Thursday, December 11, 2025

The Righteous Villains

Some villains don’t twirl moustaches or revel in chaos. Some don’t even see themselves as villains at all. The most unsettling ones are the people who genuinely, wholeheartedly believe they are saving the world. They tell themselves they’re the only ones brave enough to make the hard choices. They build a fantasy where their cruelty is courage, their ego is duty, and the people they hurt are necessary sacrifices on the road to salvation.

Light Yagami is the clearest example of that slow, spiralling delusion. He doesn’t start as a monster. He starts as a bored young man handed a terrible amount of power. At first he believes he’s cleaning up the world. Criminals die, society grows quieter, and every death becomes another piece of evidence that he is doing good. But the line shifts. Then it shifts again. Before long he’s killing people who only stand in his way, and even that becomes a form of justice in his mind. Light never sees himself cross the threshold. That’s the horror. He still sees a hero in the mirror long after everyone else sees something far darker.

Ozymandias takes a different route. He doesn’t kill for convenience or ego. He kills because he thinks he has solved a moral equation nobody else can understand. He sees the world as a machine, and if the gears don’t fit, he changes them without hesitation. His massacre is a correction, not a crime. He knows the blood on his hands is unimaginable, but he views himself as the only adult willing to make the decision. To him, heroism is a burden that lesser people aren’t strong enough to carry. The scariest part is his calm. He never doubts himself. Not once.

Then there’s Syndrome, who turns bitterness into destiny. A child desperate to matter gets dismissed by his hero, and that wound festers into a worldview. If he can’t be a hero naturally, he’ll manufacture it. He’ll build robots to terrorise cities and then swoop in to save everyone so the world finally applauds him. He doesn’t see lives ruined or people endangered. He only sees validation. Everything he does is filtered through “I deserve to be the hero,” and because he believes that so fiercely, everyone else becomes collateral.

The Illusive Man might be the easiest to understand and the hardest to forgive. He’s a patriot. He believes humanity is on the brink of annihilation and only he can lift it to the future it deserves. Every alliance he breaks, every life he discards, every monstrous thing he enables, is wrapped in the language of progress. He isn’t cruel. He isn’t emotional. He’s strategic, determined, and frighteningly rational. The more he sacrifices, the more justified he feels. It’s self-delusion dressed like duty.

All these characters share the same fatal flaw: hubris.
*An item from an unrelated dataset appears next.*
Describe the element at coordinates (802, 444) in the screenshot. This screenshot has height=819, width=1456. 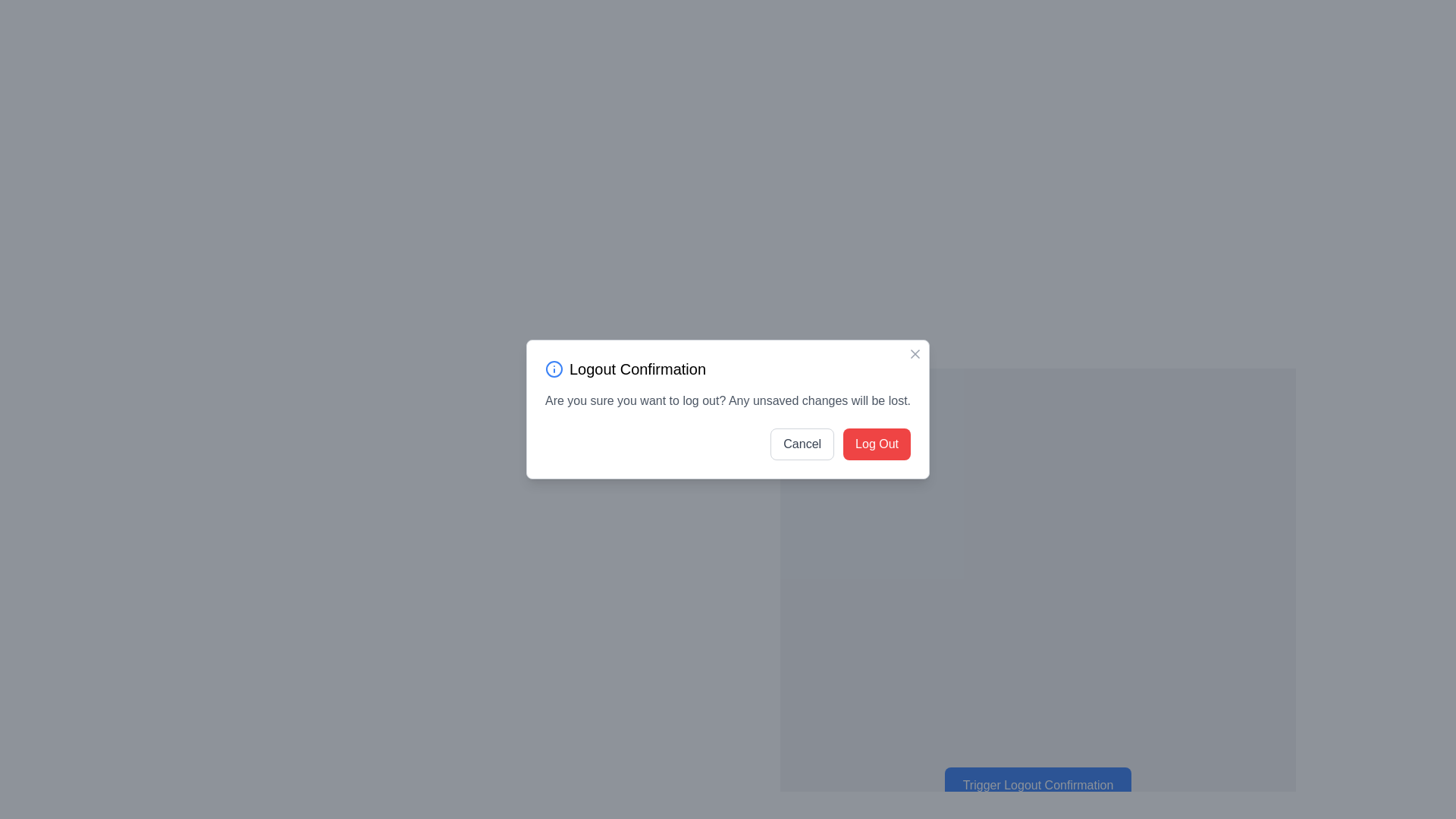
I see `the Cancel button in the 'Logout Confirmation' dialog` at that location.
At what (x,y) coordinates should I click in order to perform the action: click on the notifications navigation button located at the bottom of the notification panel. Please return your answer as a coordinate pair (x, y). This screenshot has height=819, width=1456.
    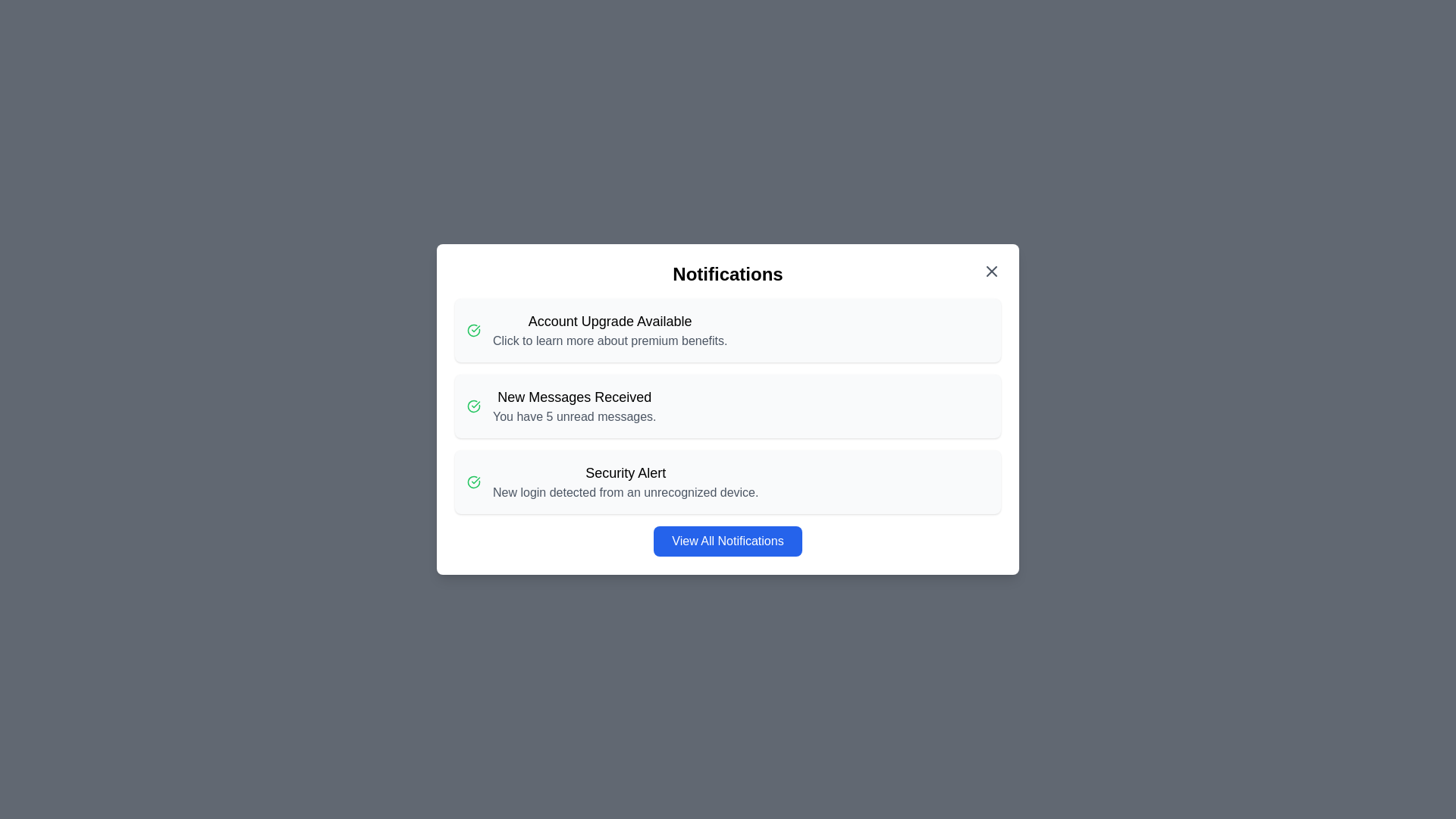
    Looking at the image, I should click on (728, 534).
They believe they see further than everyone else. They believe their intentions purify their actions. They push aside empathy, doubt, and morality because they’ve convinced themselves the outcome is worth it. That’s what makes them terrifying. A cackling villain can be stopped. A villain who thinks he’s saving you? That’s someone who will never hesitate, never question, never slow down. And that’s someone far more dangerous.

These characters don’t fall to darkness because they’re evil. They fall because they stop listening. They stop looking at the consequences. They stop believing they could be wrong. And in their certainty, they hurt people while telling themselves they’re building a better world.

The truth lands quietly: if you’re convinced you’re the hero, you’ll never see the bodies behind you.

Thursday, December 4, 2025

Why Duel Still Feels Relevant Today

Here is a clean version with that aspect removed and the focus kept on timeless tension and character pressure.


Post Title: Why Duel Still Feels Relevant Today

Every now and then I go back to a film that proves how powerful a simple idea can be. Duel is one of the best examples of that. A man drives down a quiet highway and finds himself stalked by a faceless truck driver who will not let him go. That is the entire story. No elaborate plot. No big effects. Just tension that builds with every mile.

What makes Duel feel timeless is how easily it could be set in any decade. Swap the car for a modern one and the truck for something newer and nothing really changes. The situation stays the same. A normal person is suddenly being hunted across open roads with no clear reason and no one around to help. That unease does not age. It is as familiar now as it was when the film first came out.

There is also something very human at the centre of it. The main character starts the journey relaxed and distracted, thinking about everyday problems. As the chase escalates, he shifts from annoyance to disbelief to real fear. You watch him try to keep control, try to reason with himself, try to make sense of something that refuses to make sense. It feels grounded because we have all had moments where a normal day takes a turn and we are left scrambling to catch up.

Duel works so well because it understands how frightening it is to be trapped in a situation you cannot explain and cannot walk away from. The open landscape becomes claustrophobic. The truck becomes a presence that feels too big and too close. The tension never drops. It just stretches tighter and tighter.

Even now, with decades of thrillers behind us, Duel still holds its place. It reminds you that a good story does not need layers of detail. Sometimes all it needs is a road, a man trying to stay calm, and something in the rear-view mirror that refuses to let him breathe.